Dig a hole as deep as the root ball and twice as wide. Lay the soil on a tarp placed on the ground. Moisten the peat moss until it is wet, but not dripping. Add the peat moss and compost to the removed soil and mix with a shovel.

Turn the pot on its side and tap on it to loosen the root ball. Hold the tree at the base of the trunk and turn the pot upside down with your free hand. Pull the tree gently from the pot.

Set the tree in the hole so it stands 2 inches above the surrounding soil. Remove the tree and add more soil to the hole if necessary. Backfill the hole with the amended soil until half full.

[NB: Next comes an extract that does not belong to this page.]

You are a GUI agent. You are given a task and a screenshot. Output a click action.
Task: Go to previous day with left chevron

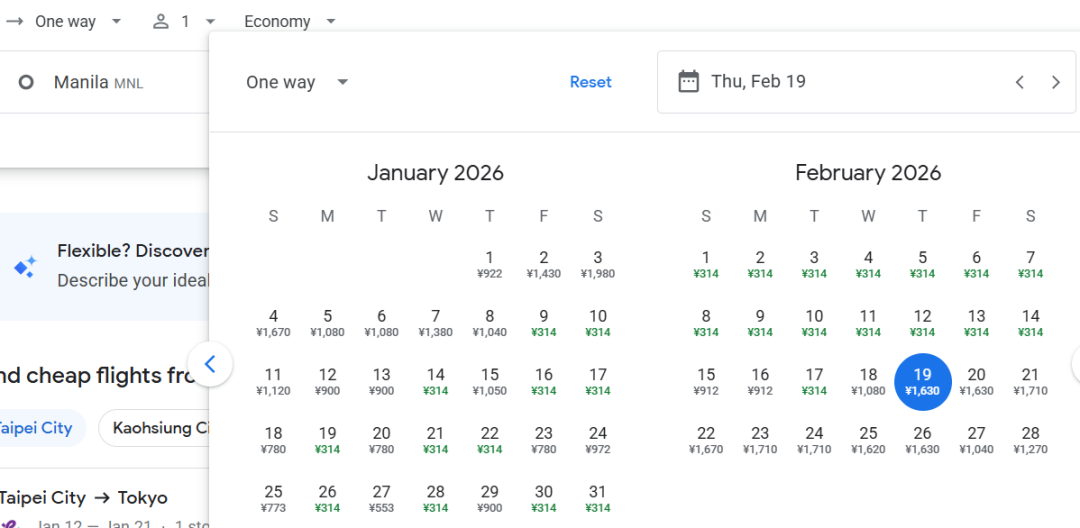pos(1019,82)
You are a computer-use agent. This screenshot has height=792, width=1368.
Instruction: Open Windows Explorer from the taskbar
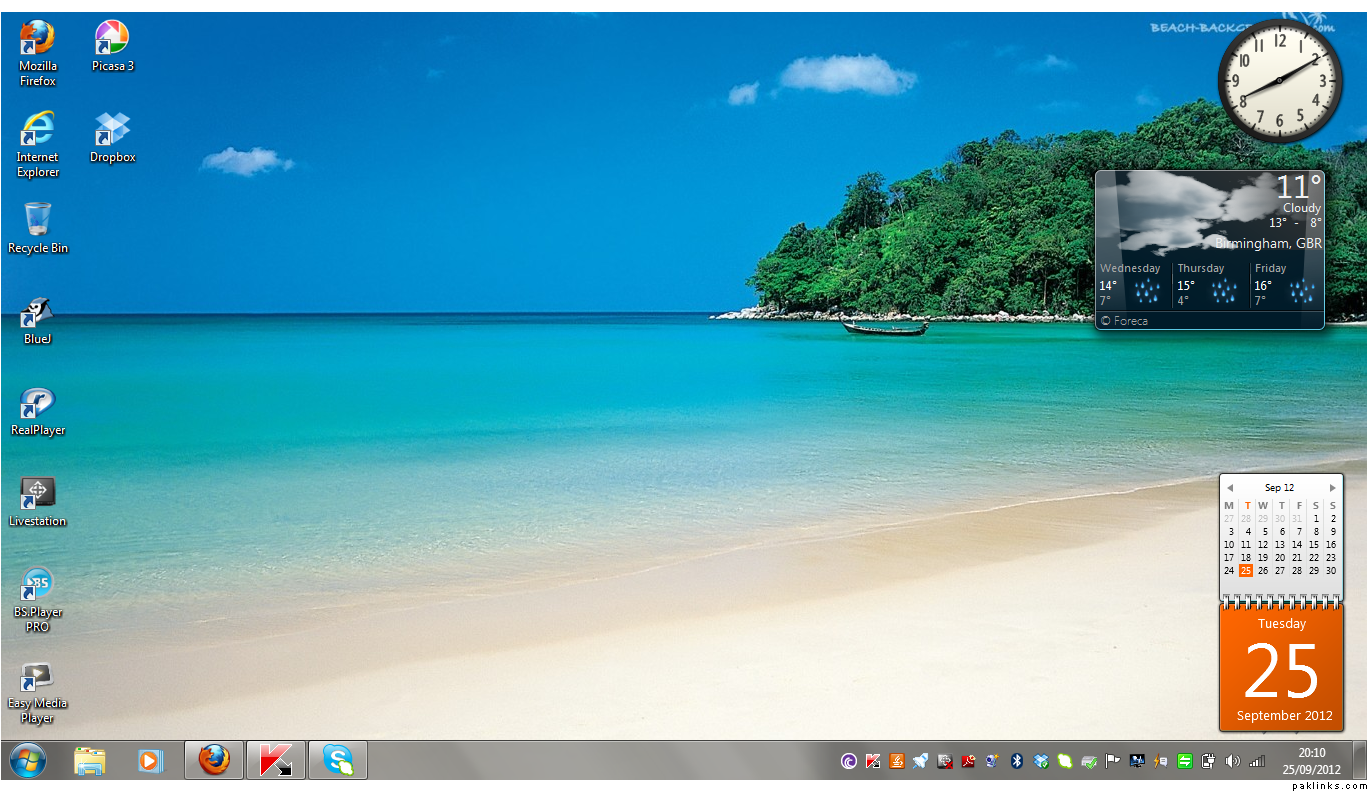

Fill the hole with water and allow it to drain. Backfill the hole completely full and tamp down gently to remove any air pockets.

Caring for Fruit Trees

Fertilize the fruit tree three weeks after planting with a 10-10-10 granular fertilizer. Spread by hand on the ground in a circle around the tree, 3 inches from the trunk to 18 inches out from the trunk. Thereafter, apply 10-10-10 fertilizer in early spring at a rate of 1/2 lb. per 1 inch of the trunk diameter, measured 1 foot from the ground.

pear tree image by samantha grandy from Fotolia.com

Prune fruit trees in early spring while they are still dormant. Prune out any dead, diseased or crossing branches first. Then remove vertical branches that grow within 6 inches of each other and 2 feet of the main trunk. The goal of pruning fruit trees is to open up the canopy to light so that fruit ripens properly. Use pruning shears for limbs 1/2 inch in diameter or smaller. Use pruning loppers for branches 2 inches in diameter or less. Use a pruning saw for larger branches.

Water fruit trees weekly during dry weather, particularly three or four weeks before harvesting the fruit. In western Washington, you'll seldom need to provide additional water.

The apple image by nsa1977 from Fotolia.com

Spray trees in early spring with dormant oil spray and a fungicide if your trees are prone to pests and diseases. Consult a local extension office first to identify pests and recommend a treatment, as they vary depending on the location.

Taste fruit to determine ripeness. Harvest pears while they are still slightly immature. Harvest other fruits when they taste sweet and juicy, with no woodenness. Store fruit at 32 degrees Fahrenheit. Use bruised or blemished fruit immediately for eating or for jams.

Tip

Mulch fruit trees in eastern Washington where the weather is dry and winters are bitter. Apply 3 inches of wood chip mulch around the base of the tree and in a circle, 18 inches from the trunk. Mulch keeps the soil warm and moist and prevents heaving in the winter. Don't mulch in damp western Washington areas because you'll attract insects and voles. Consider dwarf trees. They produce almost as much fruit and their small size makes maintenance tasks, such as pruning, spraying and harvesting, much simpler. Dwarf trees generally aren't as cold-hardy as standard varieties. Choose hardy dwarf varieties if you live in eastern Washington. (reference 3) Clean up all fruit and debris at the end of the season to minimize the spread of disease. When pruning diseased limbs, dip your tools in a solution of 1 part chlorine bleach to 9 parts water to disinfect them. Consider growing apricots, peaches and plums instead of apples, pears and cherries. These fruits grow well in Washington and are less prone to disease and pests, requiring fewer chemicals.

Warning

Always follow package directions on fertilizers and pesticides carefully. Work on a clear, dry day and store any unused chemicals away from children.